Осуществление первичной фиксации посредством вышеуказанных креплений ориентировано на обеспечение жесткого сцепления и препятствование внутриканальному смещению трансплантата во время циклических нагрузок, что способствует сохранению стабильности коленного сустава в процессе реабилитации пациента до момента наступления биологической фиксации. Однако независимо от способа крепления концы трансплантата могут быть закреплены в костных каналах на различной удаленности от полости сустава, что влечет к избыточной подвижности трансплантата в продольном и поперечном направлениях, обуславливая эффекты «поршня». Вышеуказанные феномены оказывают отрицательное влияние на прочность вторичной фиксации и приводят к расширению костных каналов [Миронов С.П., Орлецкий А.К., Ветрилэ B.C. Способ артроскопической фиксации крестообразных связок коленного сустава при их остром повреждении// Вестник травматологии и ортопедии им. Н.Н. Приорова. 2001, №3, с. 26-28]. Минимизировать такие негативные эффекты позволяет апертурный способ, заключающийся во введении интерферентного винта в пространство между концом трансплантата и стенкой канала. Как следствие, повышается стабильность коленного сустава, что объясняется уменьшением общей длины трансплантата, снижением его эластической деформации. Отсутствие раздражающего воздействия синовиальной жидкости не препятствует консолидации [Котельников Г.П. Формы посттравматической нестабильности коленного сустава// Ортопедия, травматология и протезирование. 1991, №3, с. 5-9].

На данный момент времени применяют способы пластики передней крестообразной связки, включающие формирование каналов, проведение через них трансплантатов с внутриканальной фиксацией его концов интерферентными винтами, что признано «золотым стандартом» в мировой практике [Артроскопическая реконструкция передней крестообразной связки коленного сустава/ Г.Д. Лазишвили, В.В. Кузьменко, С.Г. Гиршин и др.//Вестник травматологии и ортопедии им. Н.Н. Приорова. 1997, №1, с. 23-27]. При такой методике фиксации используют две техники пластики передней крестообразной связки, которые при сравнении отдаленных результатов их применения отмечали сравнимые показатели в обеих группах, констатируя хорошие функциональные достижения [Zaffagnini S., Bruni D., Muccioli G., Bonanzinga T., Lopomo N., Bignozzi S., Marcacci M. Single-bundle patellar tendon versus non-anatomical double-bundle hamstrings ACL reconstruction a prospective randomized study at 8-year minimum follow-up// Knee Surg. Sports Traumatol. Arthrose. 2011. №19. Р/ 390-397].

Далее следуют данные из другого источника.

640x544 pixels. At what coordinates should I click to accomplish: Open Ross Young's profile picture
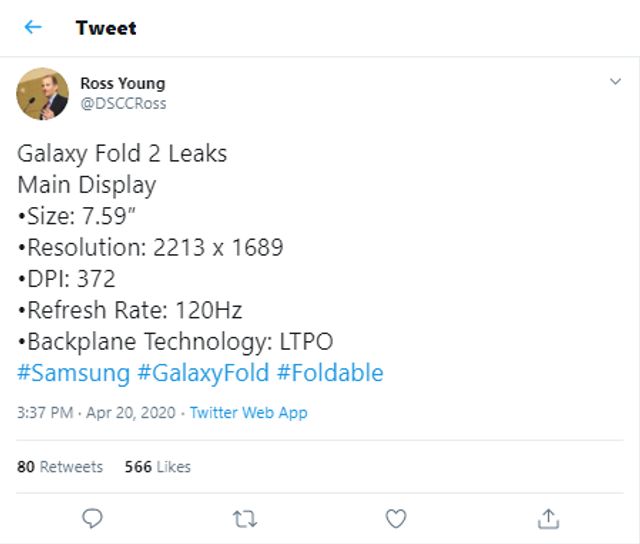[x=42, y=94]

Наиболее близким аналогом к заявляемому изобретению является положенная в основу техники заявляемого способа «однопучковая» пластика передней крестообразной связки синтетическим трансплантатом с внутриканальной фиксацией его концов интерферентными винтами в бедренной кости - антеградно и в большеберцовой - ретроградно, позволяя избежать их попадание внутрь сустава [Информационные материалы см. http://www.artro-s.ru/metodika-odnopuchkovoy-plastiki-pks.html].

Однако такое «классическое» расположение винтов при возможной резорбции сформированных костных каналов, приводящей к увеличению их диаметра, снижает жесткость фиксации трансплантата, обеспечивая возникновение рецидива нестабильности коленного сустава.

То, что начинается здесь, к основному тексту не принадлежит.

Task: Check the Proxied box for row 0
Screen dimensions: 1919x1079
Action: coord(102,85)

Задачей заявляемого изобретения является исключение риска возникновения ослабления силы натяжения трансплантата за счет снижения жесткости фиксации его концов, приводящих к рецидиву нестабильности коленного сустава.

Сущность заявляемого изобретения заключается в том, что в способе пластики передней крестообразной связки коленного сустава, включающем формирование сквозных косых каналов в медиальном мыщелке большеберцовой кости и латеральном мыщелке бедренной кости, проведение через них синтетического трансплантата и фиксацию его концов внутри косых каналов посредством интерферентных винтов, дополнительно формируют два сквозных горизонтально ориентированных канала: один - выше от наружного отверстия косого канала бедренной кости, другой - ниже от наружного отверстия косого канала большеберцовой кости, помещают оставшиеся снаружи концы трансплантата в соответствующие горизонтально ориентированные каналы и производят их внутриканальное фиксирование в условиях натяжения интерферентными винтами.

Технический результат заявляемого изобретения.

Наличие дополнительных элементов крепления концов трансплантатов позволяет увеличить жесткость, надежность и стабильность их фиксации, исключив возможность развития подвижности трансплантата вдоль косых каналов при осуществлении нагрузок на коленный сустав в реабилитационном периоде, возникающей за счет проскальзывания концов трансплантата между интерферентным винтом и стенкой канала, а, следовательно, ослабления силы натяжения трансплантата. Достигается такой эффект посредством применения технического приема, заключающегося в перекидывании через участок кортикального слоя, используя его в качестве упорной площадки, оставшихся снаружи косых каналов свободных концов трансплантата с последующим их помещением в два ранее сформированных горизонтально ориентированных канала в бедренной и большеберцовой костях, фиксируя положение данных концов трансплантата в условиях натяжения дополнительным интерферентным винтом в каждом из каналов, продвигая его по ним до плотного прилегания к стенкам. Выполнение горизонтально ориентированных каналов сквозными позволяет без каких-либо технических трудностей протянуть свободные концы трансплантата через каналы, произвести их необходимое натяжение и зафиксировать в достигнутом положении.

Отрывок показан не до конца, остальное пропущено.